Could you reproduce every record below exactly as written?

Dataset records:
-------

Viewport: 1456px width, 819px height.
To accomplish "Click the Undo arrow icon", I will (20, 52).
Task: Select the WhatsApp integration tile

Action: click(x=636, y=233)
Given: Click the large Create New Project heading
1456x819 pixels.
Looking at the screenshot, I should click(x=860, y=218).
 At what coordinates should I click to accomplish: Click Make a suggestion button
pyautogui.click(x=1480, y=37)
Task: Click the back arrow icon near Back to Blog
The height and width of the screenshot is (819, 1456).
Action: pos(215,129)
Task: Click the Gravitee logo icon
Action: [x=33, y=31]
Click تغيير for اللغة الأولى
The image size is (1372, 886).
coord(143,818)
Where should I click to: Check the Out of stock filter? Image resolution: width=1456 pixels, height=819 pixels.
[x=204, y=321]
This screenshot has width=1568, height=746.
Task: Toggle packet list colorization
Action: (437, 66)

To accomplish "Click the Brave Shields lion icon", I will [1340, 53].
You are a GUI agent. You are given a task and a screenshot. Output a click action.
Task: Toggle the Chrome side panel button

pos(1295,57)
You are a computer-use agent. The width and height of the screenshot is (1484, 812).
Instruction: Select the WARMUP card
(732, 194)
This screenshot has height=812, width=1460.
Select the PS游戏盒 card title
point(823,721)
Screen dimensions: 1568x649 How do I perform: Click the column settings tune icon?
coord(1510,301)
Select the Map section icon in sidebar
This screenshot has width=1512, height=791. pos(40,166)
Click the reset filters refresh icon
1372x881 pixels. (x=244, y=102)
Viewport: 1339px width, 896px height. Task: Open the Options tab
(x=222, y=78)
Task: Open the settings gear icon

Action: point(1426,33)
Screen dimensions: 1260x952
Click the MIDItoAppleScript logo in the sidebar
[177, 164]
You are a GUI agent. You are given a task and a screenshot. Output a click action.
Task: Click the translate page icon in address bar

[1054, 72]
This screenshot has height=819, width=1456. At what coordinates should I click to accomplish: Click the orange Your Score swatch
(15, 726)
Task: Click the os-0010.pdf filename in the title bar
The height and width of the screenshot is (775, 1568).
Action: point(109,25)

-------

§ **Written solution**
Viewport: 1456px width, 819px height.
To accomplish "Click the Undo arrow icon", I will (20, 52).
Task: Select the WhatsApp integration tile

Action: click(x=636, y=233)
Given: Click the large Create New Project heading
1456x819 pixels.
Looking at the screenshot, I should click(x=860, y=218).
 At what coordinates should I click to accomplish: Click Make a suggestion button
pyautogui.click(x=1480, y=37)
Task: Click the back arrow icon near Back to Blog
The height and width of the screenshot is (819, 1456).
Action: pos(215,129)
Task: Click the Gravitee logo icon
Action: [x=33, y=31]
Click تغيير for اللغة الأولى
The image size is (1372, 886).
coord(143,818)
Where should I click to: Check the Out of stock filter? Image resolution: width=1456 pixels, height=819 pixels.
[x=204, y=321]
This screenshot has width=1568, height=746.
Task: Toggle packet list colorization
Action: (437, 66)

To accomplish "Click the Brave Shields lion icon", I will [1340, 53].
You are a GUI agent. You are given a task and a screenshot. Output a click action.
Task: Toggle the Chrome side panel button

pos(1295,57)
You are a computer-use agent. The width and height of the screenshot is (1484, 812).
Instruction: Select the WARMUP card
(732, 194)
This screenshot has height=812, width=1460.
Select the PS游戏盒 card title
point(823,721)
Screen dimensions: 1568x649 How do I perform: Click the column settings tune icon?
coord(1510,301)
Select the Map section icon in sidebar
This screenshot has width=1512, height=791. pos(40,166)
Click the reset filters refresh icon
1372x881 pixels. (x=244, y=102)
Viewport: 1339px width, 896px height. Task: Open the Options tab
(x=222, y=78)
Task: Open the settings gear icon

Action: point(1426,33)
Screen dimensions: 1260x952
Click the MIDItoAppleScript logo in the sidebar
[177, 164]
You are a GUI agent. You are given a task and a screenshot. Output a click action.
Task: Click the translate page icon in address bar

[1054, 72]
This screenshot has height=819, width=1456. At what coordinates should I click to accomplish: Click the orange Your Score swatch
(15, 726)
Task: Click the os-0010.pdf filename in the title bar
The height and width of the screenshot is (775, 1568).
Action: point(109,25)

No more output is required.